Following breakfast (actually was able to eat it), we headed for a walk through town – but naturally made the opposite turn on the quay from where we were headed…. And decided rather than turning around to just head in that direction, stopping often for Mike and Richard to “test out various benches” along the way. The tree-lined quays are also lined with benches, making walking very easy and pleasant. Eventually, Elizabeth and I left Mike and Richard in the lovely Merrion Square near the lake. It’s the Georgian section of town, surrounded by stately Georgian homes (once residential, now many used as offices.




Then we headed through the town – through the walking streets, stopping at several shops (Elizabeth bought a really beautiful woolen blanket throw), through Trinity College campus (quite lovely – and clearly the start of school, with students touring the campus and settling in), meandering through the Temple Bar neighborhood on the other side of the Liffy, over pedestrian bridges that literally line the canals, and stopping briefly at the Liebeskind-designed theater (overdone and very self-conscious). Elizabeth’s comment:” I’d much rather be looking at the canal with my back to the building.” After that we strolled past the famine statues, and over the Calatrava bridge heading full circle back to the hotel – a 7.5 mile walk in all… and met up with the guys who were having Irish whiskeys in the outdoor bar area of the hotel.




Tonight we went for dinner to the Temple Bar neighborhood – clearly a hangout for college students with Trinity College close by… But there’s a full range of restaurants in the area. We had reservations at Boxty.. good thing because the wait for a table was more than an hour. We were joined by a friend from Tacoma and her son who is starting graduate school at University College Dublin next week. The Temple Bar neighborhood was the location of the first performance of Handel’s Messiah in 1742 and apparently an annual performance is held on the street.
In the 18th century this area was the major prostitution center. Later, the area declined in popularity and then suffered from urban decay with many buildings falling into disrepair. About 40 years ago there was a proposal to construct a bus terminal, but while that project was in the planning stages, many buildings were leased out at low rents and then small shops, artists, and galleries popped up.
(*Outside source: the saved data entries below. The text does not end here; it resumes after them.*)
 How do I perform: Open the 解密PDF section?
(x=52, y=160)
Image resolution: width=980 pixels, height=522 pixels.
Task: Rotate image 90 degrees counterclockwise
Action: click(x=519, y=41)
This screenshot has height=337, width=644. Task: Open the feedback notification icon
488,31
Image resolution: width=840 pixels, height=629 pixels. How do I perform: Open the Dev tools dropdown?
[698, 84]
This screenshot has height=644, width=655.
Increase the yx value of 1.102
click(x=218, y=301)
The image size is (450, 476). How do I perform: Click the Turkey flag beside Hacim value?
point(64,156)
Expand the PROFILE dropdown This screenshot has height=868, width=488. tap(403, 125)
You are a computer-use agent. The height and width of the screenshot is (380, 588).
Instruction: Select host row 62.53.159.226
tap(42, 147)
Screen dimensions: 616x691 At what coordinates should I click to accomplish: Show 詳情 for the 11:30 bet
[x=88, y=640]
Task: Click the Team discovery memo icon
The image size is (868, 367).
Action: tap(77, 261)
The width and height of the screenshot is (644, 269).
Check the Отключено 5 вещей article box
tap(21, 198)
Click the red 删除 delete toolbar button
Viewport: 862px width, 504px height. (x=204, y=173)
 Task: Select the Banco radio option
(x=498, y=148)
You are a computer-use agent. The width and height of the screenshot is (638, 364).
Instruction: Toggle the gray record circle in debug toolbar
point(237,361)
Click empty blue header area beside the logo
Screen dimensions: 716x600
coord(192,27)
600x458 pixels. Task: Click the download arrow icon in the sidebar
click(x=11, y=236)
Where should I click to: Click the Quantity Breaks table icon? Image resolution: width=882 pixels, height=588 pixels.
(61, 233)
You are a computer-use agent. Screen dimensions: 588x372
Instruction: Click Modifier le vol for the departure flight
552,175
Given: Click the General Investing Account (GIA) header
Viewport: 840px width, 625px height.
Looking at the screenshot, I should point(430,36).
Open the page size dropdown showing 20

The protests led to the cancelation of the bus terminal project and an NGO was set up to oversee renovation of the area as a cultural quarter.





According to Richard and Elizabeth, who visited Dublin in the 1980s, Dublin is a totally changed place – in the 80s there were virtually no restaurants, very few ways to cross the canals, and poverty evident everywhere. Indeed. it’s a very different city today.